■ **INSTRUCTIONS TO FOLLOW**
Pull out each line of the rows below that contains the string "resolution", treating uppercase and lowercase as different.

■ **THE RECORDS**
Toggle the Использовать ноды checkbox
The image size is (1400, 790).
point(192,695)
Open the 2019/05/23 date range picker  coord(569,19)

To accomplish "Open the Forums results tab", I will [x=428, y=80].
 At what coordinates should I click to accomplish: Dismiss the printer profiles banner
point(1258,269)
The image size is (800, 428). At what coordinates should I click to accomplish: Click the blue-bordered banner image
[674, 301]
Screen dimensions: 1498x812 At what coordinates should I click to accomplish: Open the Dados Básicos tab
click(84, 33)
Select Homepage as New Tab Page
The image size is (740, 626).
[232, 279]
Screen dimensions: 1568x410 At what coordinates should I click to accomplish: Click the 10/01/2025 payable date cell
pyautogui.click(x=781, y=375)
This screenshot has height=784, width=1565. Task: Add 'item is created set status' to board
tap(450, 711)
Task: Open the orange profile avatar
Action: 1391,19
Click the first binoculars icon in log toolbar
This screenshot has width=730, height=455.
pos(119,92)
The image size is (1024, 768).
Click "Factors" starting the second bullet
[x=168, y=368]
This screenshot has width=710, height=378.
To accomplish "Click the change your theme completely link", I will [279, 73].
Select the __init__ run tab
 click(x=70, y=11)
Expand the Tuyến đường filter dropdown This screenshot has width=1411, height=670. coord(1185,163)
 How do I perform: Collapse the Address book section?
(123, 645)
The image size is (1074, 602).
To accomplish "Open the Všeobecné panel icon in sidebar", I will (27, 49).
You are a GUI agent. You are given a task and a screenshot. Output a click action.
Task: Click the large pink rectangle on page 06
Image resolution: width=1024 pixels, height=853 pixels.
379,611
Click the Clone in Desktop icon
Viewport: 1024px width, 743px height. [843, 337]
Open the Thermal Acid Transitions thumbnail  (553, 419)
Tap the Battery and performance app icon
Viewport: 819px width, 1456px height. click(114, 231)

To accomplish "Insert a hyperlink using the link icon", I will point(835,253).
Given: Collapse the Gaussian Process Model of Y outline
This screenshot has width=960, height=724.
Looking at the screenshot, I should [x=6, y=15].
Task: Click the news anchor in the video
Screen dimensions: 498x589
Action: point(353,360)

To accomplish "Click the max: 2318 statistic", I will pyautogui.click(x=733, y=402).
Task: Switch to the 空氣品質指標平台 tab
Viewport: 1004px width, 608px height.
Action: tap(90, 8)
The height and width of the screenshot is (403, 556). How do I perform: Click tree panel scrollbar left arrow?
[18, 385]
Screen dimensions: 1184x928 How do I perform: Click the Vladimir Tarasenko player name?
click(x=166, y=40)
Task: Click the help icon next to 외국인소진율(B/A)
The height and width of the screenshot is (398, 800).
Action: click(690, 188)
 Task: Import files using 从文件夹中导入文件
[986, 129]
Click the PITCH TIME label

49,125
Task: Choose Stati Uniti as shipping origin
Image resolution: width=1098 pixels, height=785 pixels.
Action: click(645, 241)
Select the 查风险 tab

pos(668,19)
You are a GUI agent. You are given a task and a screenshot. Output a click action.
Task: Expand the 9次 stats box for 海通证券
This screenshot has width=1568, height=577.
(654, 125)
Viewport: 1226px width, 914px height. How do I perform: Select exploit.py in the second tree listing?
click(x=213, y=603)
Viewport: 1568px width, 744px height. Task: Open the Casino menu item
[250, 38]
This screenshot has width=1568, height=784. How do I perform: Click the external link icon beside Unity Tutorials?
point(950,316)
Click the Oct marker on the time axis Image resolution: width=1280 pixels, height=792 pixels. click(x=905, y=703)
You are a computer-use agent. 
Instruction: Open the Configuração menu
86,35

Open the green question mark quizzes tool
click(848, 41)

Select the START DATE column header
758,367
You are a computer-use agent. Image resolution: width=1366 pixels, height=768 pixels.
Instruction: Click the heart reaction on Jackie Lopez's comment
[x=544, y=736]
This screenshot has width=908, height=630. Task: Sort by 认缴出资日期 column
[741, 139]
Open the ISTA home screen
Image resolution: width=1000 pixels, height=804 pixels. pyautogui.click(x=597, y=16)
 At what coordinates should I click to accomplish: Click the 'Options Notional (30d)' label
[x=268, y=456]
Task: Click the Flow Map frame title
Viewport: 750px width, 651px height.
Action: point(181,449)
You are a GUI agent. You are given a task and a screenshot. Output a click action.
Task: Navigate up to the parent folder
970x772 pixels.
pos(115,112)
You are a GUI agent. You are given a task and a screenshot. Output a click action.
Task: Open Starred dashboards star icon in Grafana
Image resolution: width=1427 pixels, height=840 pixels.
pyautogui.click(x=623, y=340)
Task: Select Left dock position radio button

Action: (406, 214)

■ **TASK RESPONSE**
Image resolution: width=1024 pixels, height=853 pixels.
Image resolution: width=1098 pixels, height=785 pixels.
Click the Oct marker on the time axis Image resolution: width=1280 pixels, height=792 pixels. click(x=905, y=703)
You are a computer-use agent. Image resolution: width=1366 pixels, height=768 pixels.
Image resolution: width=1000 pixels, height=804 pixels. pyautogui.click(x=597, y=16)
Image resolution: width=1427 pixels, height=840 pixels.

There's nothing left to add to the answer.